Karmen Uglesic, organisatrice de l’événement, décrit cette voiture comme une antidote au stress quotidien. « Dès que l’on s’installe au volant, les tensions s’estompent », confie-t-elle. Pour Gabriele Salvoni, un Italien de 55 ans venu avec des amis, parcourir 400 kilomètres à 90 km/h maximum relève d’une philosophie. « C’est un voyage apaisant, une parenthèse hors du temps », explique-t-il, une bière à la main, devant son véhicule garé parmi des milliers d’autres.

En Allemagne, terre des bolides sans limite de vitesse, la présence de ces automobiles semble anachronique. Pourtant, Jamie, une jeune artiste hambourgeoise, y voit un symbole de résistance à l’accélération permanente. Beaucoup des participants, nés bien après l’arrêt de la production en 1990, perpétuent cette passion transmise par leurs aînés. Aleksandar Dincic, 16 ans, se réjouit déjà à l’idée de recevoir une 2CV pour sa majorité. « Elle est intuitive à conduire, bien loin des gadgets high-tech d’aujourd’hui », souligne-t-il.

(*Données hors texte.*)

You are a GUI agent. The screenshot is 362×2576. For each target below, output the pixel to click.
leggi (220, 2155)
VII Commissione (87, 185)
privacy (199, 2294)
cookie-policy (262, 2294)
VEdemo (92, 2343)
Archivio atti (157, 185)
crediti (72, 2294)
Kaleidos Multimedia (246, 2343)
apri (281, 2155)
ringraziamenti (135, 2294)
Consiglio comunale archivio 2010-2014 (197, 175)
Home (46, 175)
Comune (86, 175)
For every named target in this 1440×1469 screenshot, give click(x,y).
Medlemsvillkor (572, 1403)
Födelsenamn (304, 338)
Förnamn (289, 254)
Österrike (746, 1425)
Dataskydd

La simplicité mécanique de ces véhicules, conçus pour être accessibles et économiques, séduit toujours. « Le moteur est rudimentaire, tout se répare soi-même », affirme Salvoni, arborant même des tatouages de 2CV en hommage à ses enfants. L’imagination des propriétaires n’a pas de limites, comme en témoigne une version jaune surmontée d’un canard géant ou une limousine rallongée, suscitant l’admiration générale.

Ce rassemblement, bien plus qu’une simple exposition, est une célébration de la liberté et de la créativité. Comme le résume Karmen Uglesic, « pour ses adeptes, la 2CV est une toile blanche où chacun projette ses rêves ». Une philosophie qui, manifestement, n’a pas pris une ride.